Output the records below as a Markdown table with two columns, Row and Line. Give each non-blank line its own row, with its number under Row and its text under Line.

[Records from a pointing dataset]

——

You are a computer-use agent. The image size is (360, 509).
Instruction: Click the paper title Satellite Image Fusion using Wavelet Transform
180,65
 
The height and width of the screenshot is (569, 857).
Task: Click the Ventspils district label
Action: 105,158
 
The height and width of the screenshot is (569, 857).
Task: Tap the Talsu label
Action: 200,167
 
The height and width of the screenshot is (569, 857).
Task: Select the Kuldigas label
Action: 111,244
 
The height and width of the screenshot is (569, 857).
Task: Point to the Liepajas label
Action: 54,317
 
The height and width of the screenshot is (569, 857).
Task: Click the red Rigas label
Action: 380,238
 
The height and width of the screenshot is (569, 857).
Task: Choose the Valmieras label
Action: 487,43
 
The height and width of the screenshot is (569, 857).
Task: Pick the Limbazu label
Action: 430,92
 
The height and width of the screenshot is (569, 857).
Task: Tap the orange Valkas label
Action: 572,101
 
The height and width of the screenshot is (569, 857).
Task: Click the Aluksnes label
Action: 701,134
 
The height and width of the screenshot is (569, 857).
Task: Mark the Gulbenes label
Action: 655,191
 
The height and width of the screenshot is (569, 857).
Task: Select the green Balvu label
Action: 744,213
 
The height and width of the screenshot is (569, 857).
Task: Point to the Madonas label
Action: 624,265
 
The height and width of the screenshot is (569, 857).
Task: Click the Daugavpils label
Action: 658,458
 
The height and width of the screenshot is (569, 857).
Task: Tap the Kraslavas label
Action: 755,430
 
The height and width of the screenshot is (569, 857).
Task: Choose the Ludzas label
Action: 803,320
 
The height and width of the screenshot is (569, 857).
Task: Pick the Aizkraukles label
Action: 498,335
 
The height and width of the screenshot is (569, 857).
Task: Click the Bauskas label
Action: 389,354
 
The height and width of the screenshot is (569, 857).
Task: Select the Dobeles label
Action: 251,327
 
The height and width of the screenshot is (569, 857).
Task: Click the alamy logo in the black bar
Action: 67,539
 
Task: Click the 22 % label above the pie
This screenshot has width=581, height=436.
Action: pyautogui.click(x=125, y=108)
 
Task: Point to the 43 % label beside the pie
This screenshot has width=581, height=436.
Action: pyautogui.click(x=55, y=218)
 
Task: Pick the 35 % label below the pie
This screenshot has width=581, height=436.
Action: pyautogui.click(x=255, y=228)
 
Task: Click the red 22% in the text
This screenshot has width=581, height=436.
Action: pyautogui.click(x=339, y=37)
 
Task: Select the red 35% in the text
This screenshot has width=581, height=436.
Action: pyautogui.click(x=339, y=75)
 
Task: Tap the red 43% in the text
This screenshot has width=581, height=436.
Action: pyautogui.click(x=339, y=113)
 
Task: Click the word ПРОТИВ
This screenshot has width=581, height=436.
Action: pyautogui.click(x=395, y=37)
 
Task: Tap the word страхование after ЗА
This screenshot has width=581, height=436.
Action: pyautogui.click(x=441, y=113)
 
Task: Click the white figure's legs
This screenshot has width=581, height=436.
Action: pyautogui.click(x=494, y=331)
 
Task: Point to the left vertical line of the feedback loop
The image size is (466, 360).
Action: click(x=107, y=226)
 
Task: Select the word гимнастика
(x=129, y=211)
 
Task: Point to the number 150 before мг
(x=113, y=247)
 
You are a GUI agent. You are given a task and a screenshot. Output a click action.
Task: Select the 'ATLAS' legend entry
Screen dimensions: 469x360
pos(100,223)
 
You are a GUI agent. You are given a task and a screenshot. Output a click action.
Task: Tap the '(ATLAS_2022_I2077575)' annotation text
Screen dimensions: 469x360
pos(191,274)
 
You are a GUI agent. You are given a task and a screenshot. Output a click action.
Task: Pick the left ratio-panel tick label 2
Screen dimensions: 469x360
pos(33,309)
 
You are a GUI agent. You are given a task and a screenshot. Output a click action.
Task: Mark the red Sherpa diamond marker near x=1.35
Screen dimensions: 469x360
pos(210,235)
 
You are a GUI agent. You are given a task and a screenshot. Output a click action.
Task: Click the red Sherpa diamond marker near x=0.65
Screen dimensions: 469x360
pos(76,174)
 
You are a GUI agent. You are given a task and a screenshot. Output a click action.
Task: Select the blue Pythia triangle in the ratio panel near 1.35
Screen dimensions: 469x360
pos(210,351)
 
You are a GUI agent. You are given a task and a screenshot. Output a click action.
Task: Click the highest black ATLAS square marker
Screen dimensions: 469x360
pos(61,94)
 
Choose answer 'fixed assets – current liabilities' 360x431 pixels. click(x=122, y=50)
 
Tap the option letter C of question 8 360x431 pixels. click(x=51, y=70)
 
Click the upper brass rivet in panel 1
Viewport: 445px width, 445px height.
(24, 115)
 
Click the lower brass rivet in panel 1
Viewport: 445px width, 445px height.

——

▸ **RESPONSE**
| Row | Line |
|---|---|
| 1 | You are a computer-use agent. The image size is (360, 509). |
| 2 | Instruction: Click the paper title Satellite Image Fusion using Wavelet Transform |
| 3 | 180,65 |
| 4 | The height and width of the screenshot is (569, 857). |
| 5 | Task: Click the Ventspils district label |
| 6 | Action: 105,158 |
| 7 | The height and width of the screenshot is (569, 857). |
| 8 | Task: Tap the Talsu label |
| 9 | Action: 200,167 |
| 10 | The height and width of the screenshot is (569, 857). |
| 11 | Task: Select the Kuldigas label |
| 12 | Action: 111,244 |
| 13 | The height and width of the screenshot is (569, 857). |
| 14 | Task: Point to the Liepajas label |
| 15 | Action: 54,317 |
| 16 | The height and width of the screenshot is (569, 857). |
| 17 | Task: Click the red Rigas label |
| 18 | Action: 380,238 |
| 19 | The height and width of the screenshot is (569, 857). |
| 20 | Task: Choose the Valmieras label |
| 21 | Action: 487,43 |
| 22 | The height and width of the screenshot is (569, 857). |
| 23 | Task: Pick the Limbazu label |
| 24 | Action: 430,92 |
| 25 | The height and width of the screenshot is (569, 857). |
| 26 | Task: Tap the orange Valkas label |
| 27 | Action: 572,101 |
| 28 | The height and width of the screenshot is (569, 857). |
| 29 | Task: Click the Aluksnes label |
| 30 | Action: 701,134 |
| 31 | The height and width of the screenshot is (569, 857). |
| 32 | Task: Mark the Gulbenes label |
| 33 | Action: 655,191 |
| 34 | The height and width of the screenshot is (569, 857). |
| 35 | Task: Select the green Balvu label |
| 36 | Action: 744,213 |
| 37 | The height and width of the screenshot is (569, 857). |
| 38 | Task: Point to the Madonas label |
| 39 | Action: 624,265 |
| 40 | The height and width of the screenshot is (569, 857). |
| 41 | Task: Click the Daugavpils label |
| 42 | Action: 658,458 |
| 43 | The height and width of the screenshot is (569, 857). |
| 44 | Task: Tap the Kraslavas label |
| 45 | Action: 755,430 |
| 46 | The height and width of the screenshot is (569, 857). |
| 47 | Task: Choose the Ludzas label |
| 48 | Action: 803,320 |
| 49 | The height and width of the screenshot is (569, 857). |
| 50 | Task: Pick the Aizkraukles label |
| 51 | Action: 498,335 |
| 52 | The height and width of the screenshot is (569, 857). |
| 53 | Task: Click the Bauskas label |
| 54 | Action: 389,354 |
| 55 | The height and width of the screenshot is (569, 857). |
| 56 | Task: Select the Dobeles label |
| 57 | Action: 251,327 |
| 58 | The height and width of the screenshot is (569, 857). |
| 59 | Task: Click the alamy logo in the black bar |
| 60 | Action: 67,539 |
| 61 | Task: Click the 22 % label above the pie |
| 62 | This screenshot has width=581, height=436. |
| 63 | Action: pyautogui.click(x=125, y=108) |
| 64 | Task: Point to the 43 % label beside the pie |
| 65 | This screenshot has width=581, height=436. |
| 66 | Action: pyautogui.click(x=55, y=218) |
| 67 | Task: Pick the 35 % label below the pie |
| 68 | This screenshot has width=581, height=436. |
| 69 | Action: pyautogui.click(x=255, y=228) |
| 70 | Task: Click the red 22% in the text |
| 71 | This screenshot has width=581, height=436. |
| 72 | Action: pyautogui.click(x=339, y=37) |
| 73 | Task: Select the red 35% in the text |
| 74 | This screenshot has width=581, height=436. |
| 75 | Action: pyautogui.click(x=339, y=75) |
| 76 | Task: Tap the red 43% in the text |
| 77 | This screenshot has width=581, height=436. |
| 78 | Action: pyautogui.click(x=339, y=113) |
| 79 | Task: Click the word ПРОТИВ |
| 80 | This screenshot has width=581, height=436. |
| 81 | Action: pyautogui.click(x=395, y=37) |
| 82 | Task: Tap the word страхование after ЗА |
| 83 | This screenshot has width=581, height=436. |
| 84 | Action: pyautogui.click(x=441, y=113) |
| 85 | Task: Click the white figure's legs |
| 86 | This screenshot has width=581, height=436. |
| 87 | Action: pyautogui.click(x=494, y=331) |
| 88 | Task: Point to the left vertical line of the feedback loop |
| 89 | The image size is (466, 360). |
| 90 | Action: click(x=107, y=226) |
| 91 | Task: Select the word гимнастика |
| 92 | (x=129, y=211) |
| 93 | Task: Point to the number 150 before мг |
| 94 | (x=113, y=247) |
| 95 | You are a GUI agent. You are given a task and a screenshot. Output a click action. |
| 96 | Task: Select the 'ATLAS' legend entry |
| 97 | Screen dimensions: 469x360 |
| 98 | pos(100,223) |
| 99 | You are a GUI agent. You are given a task and a screenshot. Output a click action. |
| 100 | Task: Tap the '(ATLAS_2022_I2077575)' annotation text |
| 101 | Screen dimensions: 469x360 |
| 102 | pos(191,274) |
| 103 | You are a GUI agent. You are given a task and a screenshot. Output a click action. |
| 104 | Task: Pick the left ratio-panel tick label 2 |
| 105 | Screen dimensions: 469x360 |
| 106 | pos(33,309) |
| 107 | You are a GUI agent. You are given a task and a screenshot. Output a click action. |
| 108 | Task: Mark the red Sherpa diamond marker near x=1.35 |
| 109 | Screen dimensions: 469x360 |
| 110 | pos(210,235) |
| 111 | You are a GUI agent. You are given a task and a screenshot. Output a click action. |
| 112 | Task: Click the red Sherpa diamond marker near x=0.65 |
| 113 | Screen dimensions: 469x360 |
| 114 | pos(76,174) |
| 115 | You are a GUI agent. You are given a task and a screenshot. Output a click action. |
| 116 | Task: Select the blue Pythia triangle in the ratio panel near 1.35 |
| 117 | Screen dimensions: 469x360 |
| 118 | pos(210,351) |
| 119 | You are a GUI agent. You are given a task and a screenshot. Output a click action. |
| 120 | Task: Click the highest black ATLAS square marker |
| 121 | Screen dimensions: 469x360 |
| 122 | pos(61,94) |
| 123 | Choose answer 'fixed assets – current liabilities' 360x431 pixels. click(x=122, y=50) |
| 124 | Tap the option letter C of question 8 360x431 pixels. click(x=51, y=70) |
| 125 | Click the upper brass rivet in panel 1 |
| 126 | Viewport: 445px width, 445px height. |
| 127 | (24, 115) |
| 128 | Click the lower brass rivet in panel 1 |
| 129 | Viewport: 445px width, 445px height. |